Regards, Yang Zhixuan

在 2015年2月19日星期四 UTC+8下午10:51:20,Zhixuan Yang写道:
>
> Hello everyone, 
>
> Recently I'm working on my first Julia project, a word embedding training 
> program similar to Google's word2vec <https://code.google.com/p/word2vec/> 
> (the code 
> of word2vec is indeed very high-quality, but I want to add more features, 
> so I decided to write a new one). Thanks to Julia's expressiveness, it cost 
> me less than 2 days to write the entire program. But it runs really slow, 
> about 100x slower than the C code of word2vec (the algorithm is the same). 

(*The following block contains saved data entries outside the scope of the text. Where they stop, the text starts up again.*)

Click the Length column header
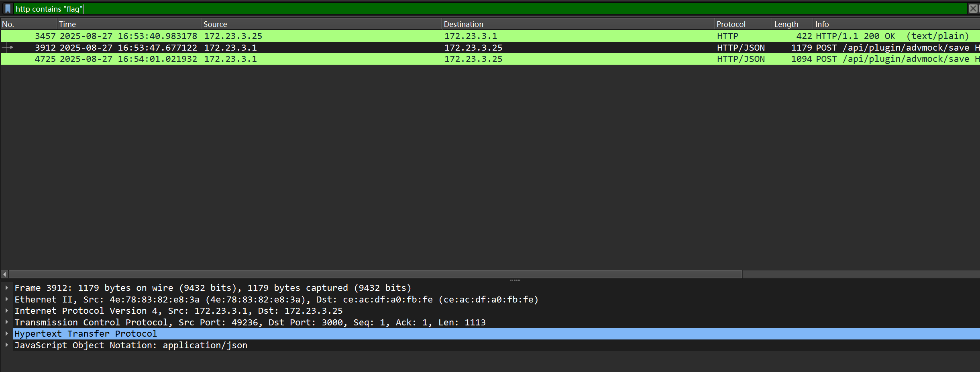The height and width of the screenshot is (372, 980). point(792,24)
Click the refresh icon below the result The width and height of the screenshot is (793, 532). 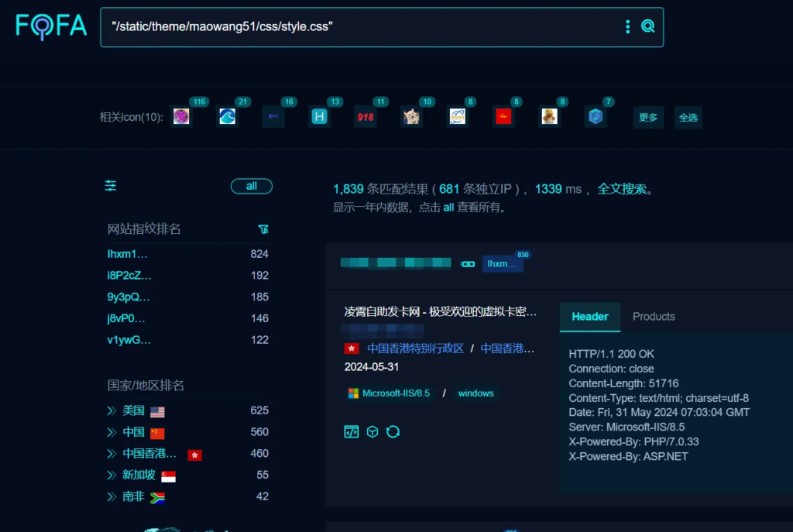pos(393,431)
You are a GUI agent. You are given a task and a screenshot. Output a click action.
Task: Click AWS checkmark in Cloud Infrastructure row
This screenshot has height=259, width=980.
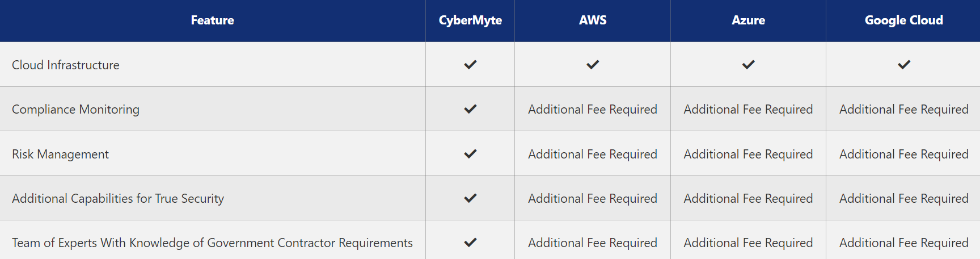tap(593, 65)
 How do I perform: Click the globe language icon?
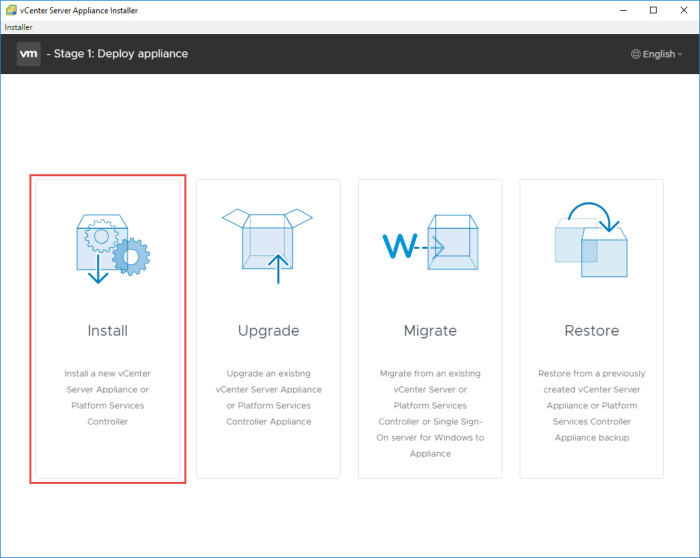coord(636,54)
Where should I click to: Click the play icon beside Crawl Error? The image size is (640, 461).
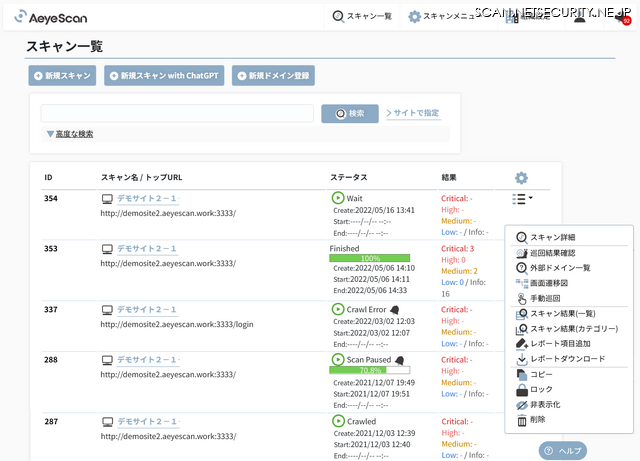(x=337, y=309)
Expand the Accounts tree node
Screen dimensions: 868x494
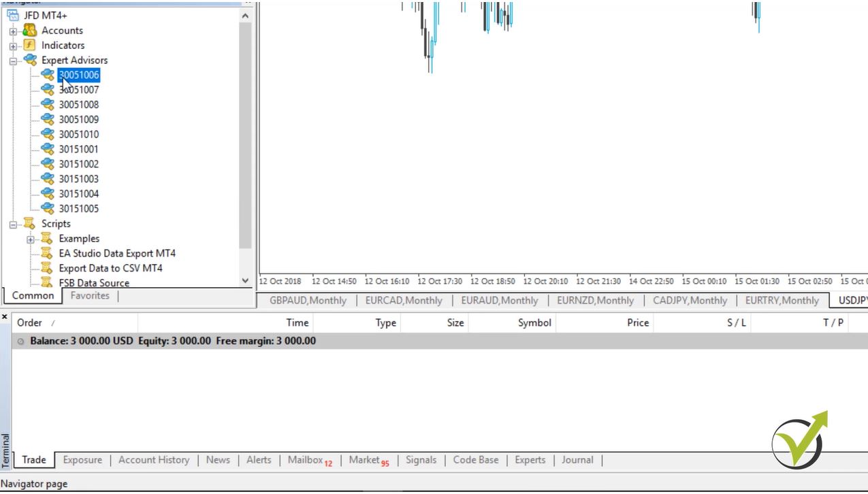[12, 30]
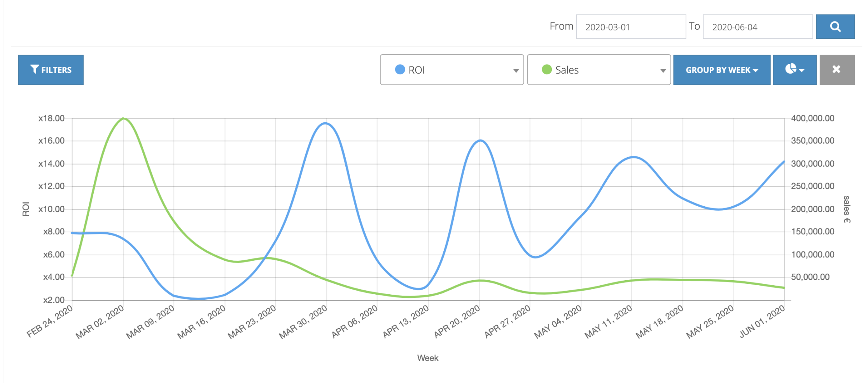This screenshot has height=383, width=868.
Task: Select the ROI peak at Mar 30, 2020
Action: [326, 123]
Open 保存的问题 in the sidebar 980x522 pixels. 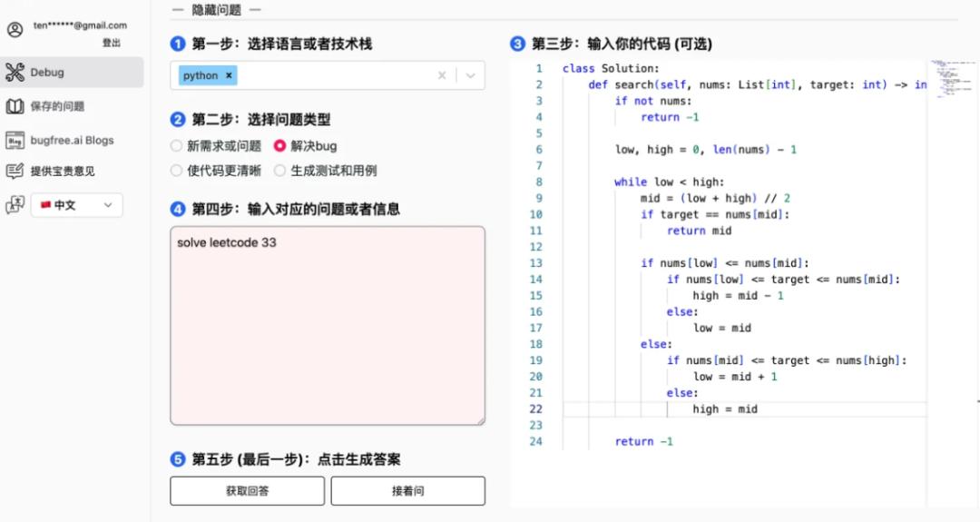(x=57, y=106)
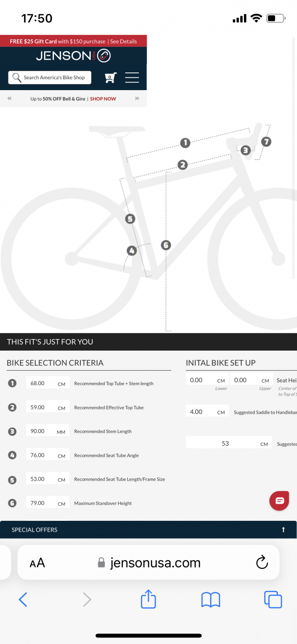Click the red chat support bubble
Viewport: 297px width, 644px height.
279,501
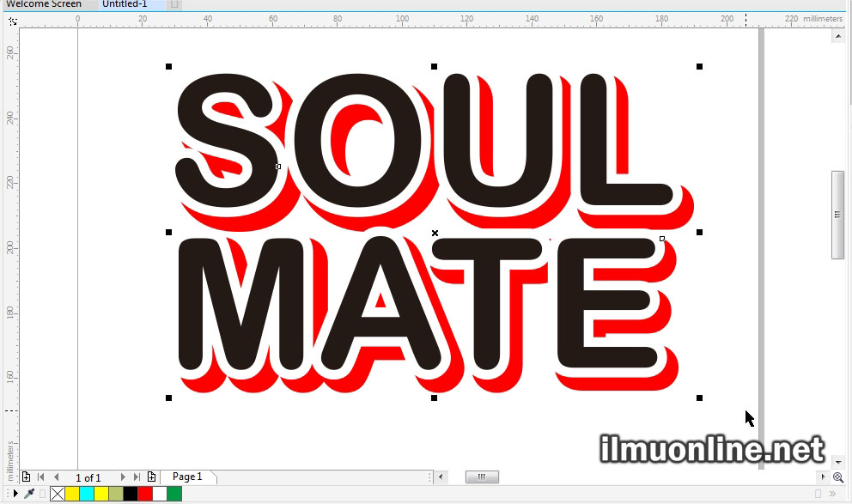Click the ruler origin icon at top-left corner

click(12, 19)

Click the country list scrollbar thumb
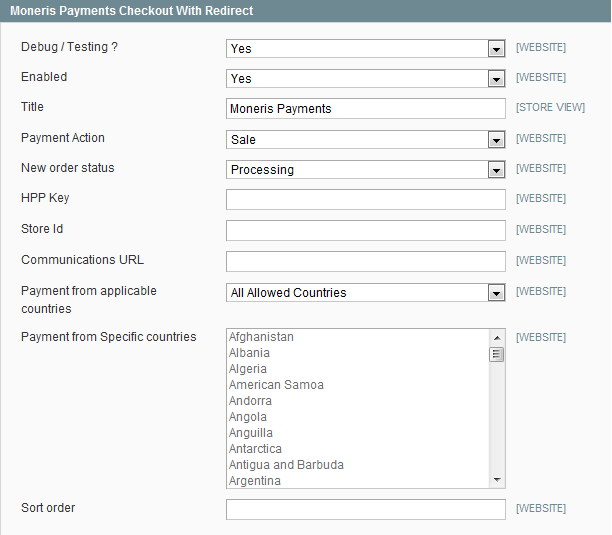pos(497,354)
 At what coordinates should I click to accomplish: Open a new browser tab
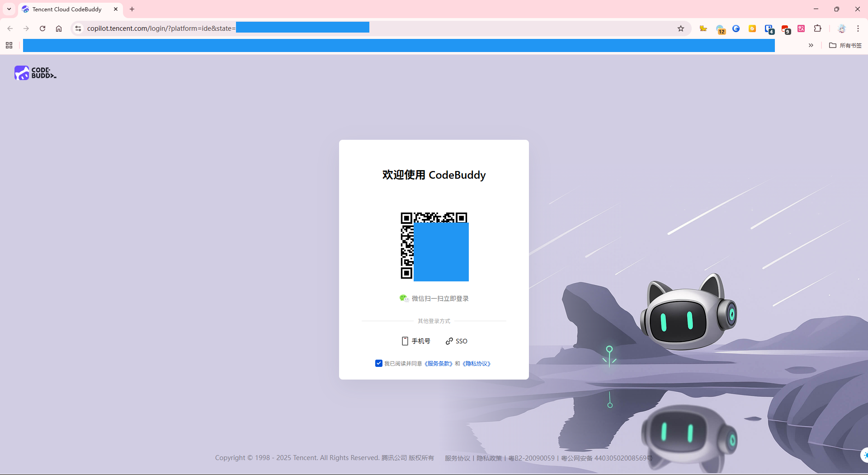coord(132,9)
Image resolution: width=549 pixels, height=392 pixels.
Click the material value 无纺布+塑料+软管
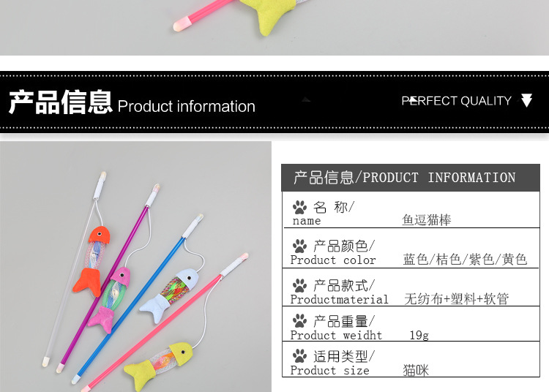[x=456, y=299]
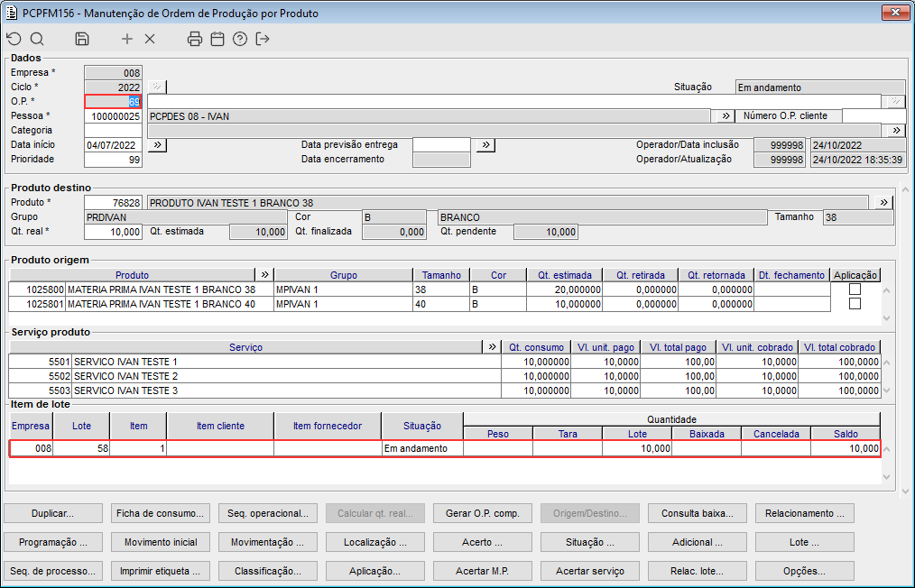Screen dimensions: 915x588
Task: Select the SERVICO IVAN TESTE 2 row
Action: click(253, 376)
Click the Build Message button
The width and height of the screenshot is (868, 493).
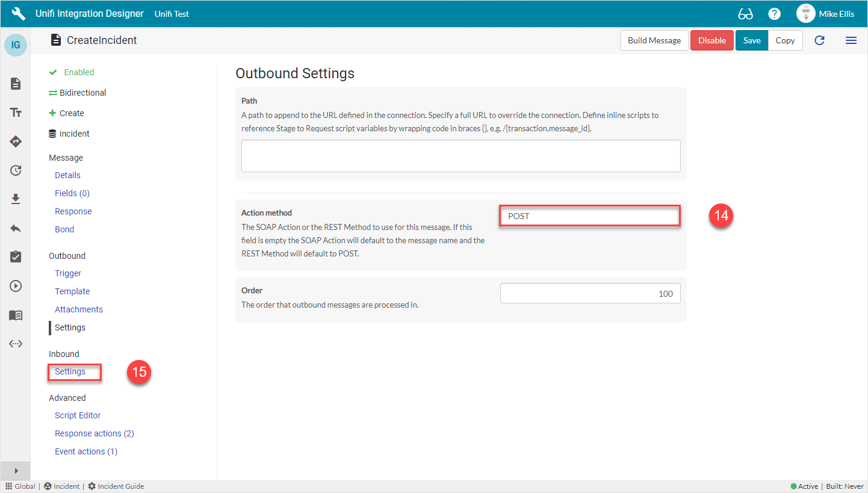654,40
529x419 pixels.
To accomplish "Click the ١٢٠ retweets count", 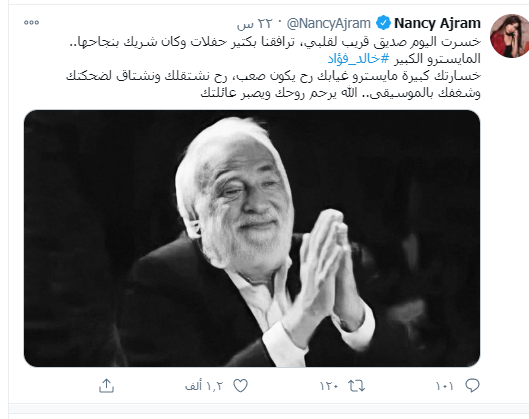I will pos(329,386).
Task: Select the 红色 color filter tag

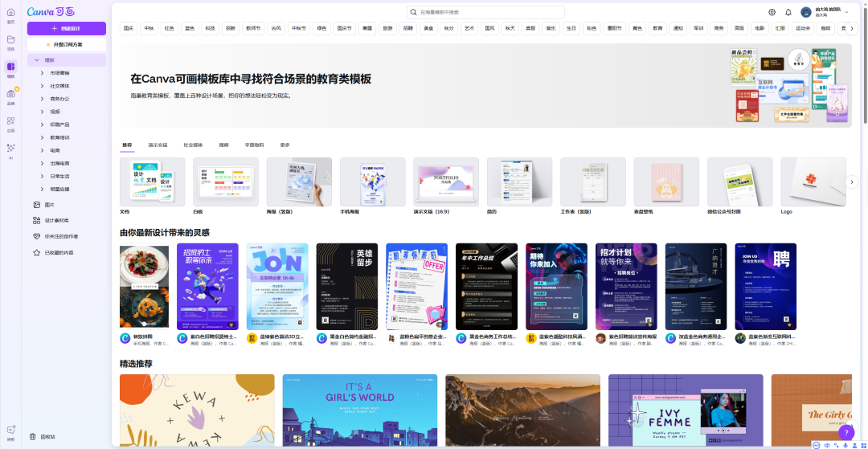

>  I've been trying to optimize my code for several days (adding type 
> annotations, using BLAS to do computation, eliminating memory allocations 
> ...), but it is still 30x slower than the C code. 
>
> The critical part of my program is the following function (it also 
> consumes most of the time according to the profiling result):
>
> function train_one(c :: LinearClassifier, x :: Array{Float64}, y :: Int64; 
> α :: Float64 = 0.025, input_gradient :: Union(Nothing, Array{Float64}) = 
> nothing)
>     predict!(c, x)
>     c.outputs[y] -= 1
>
>     if input_gradient != nothing
>         # input_gradient = ( c.weights * outputs' )'
>         BLAS.gemv!('N', α, c.weights, c.outputs, 1.0, input_gradient)
>     end
>
>     # c.weights -= α * x' * outputs;
>     BLAS.ger!(-α, vec(x), c.outputs, c.weights)
> end
>
> function predict!(c :: LinearClassifier, x :: Array{Float64})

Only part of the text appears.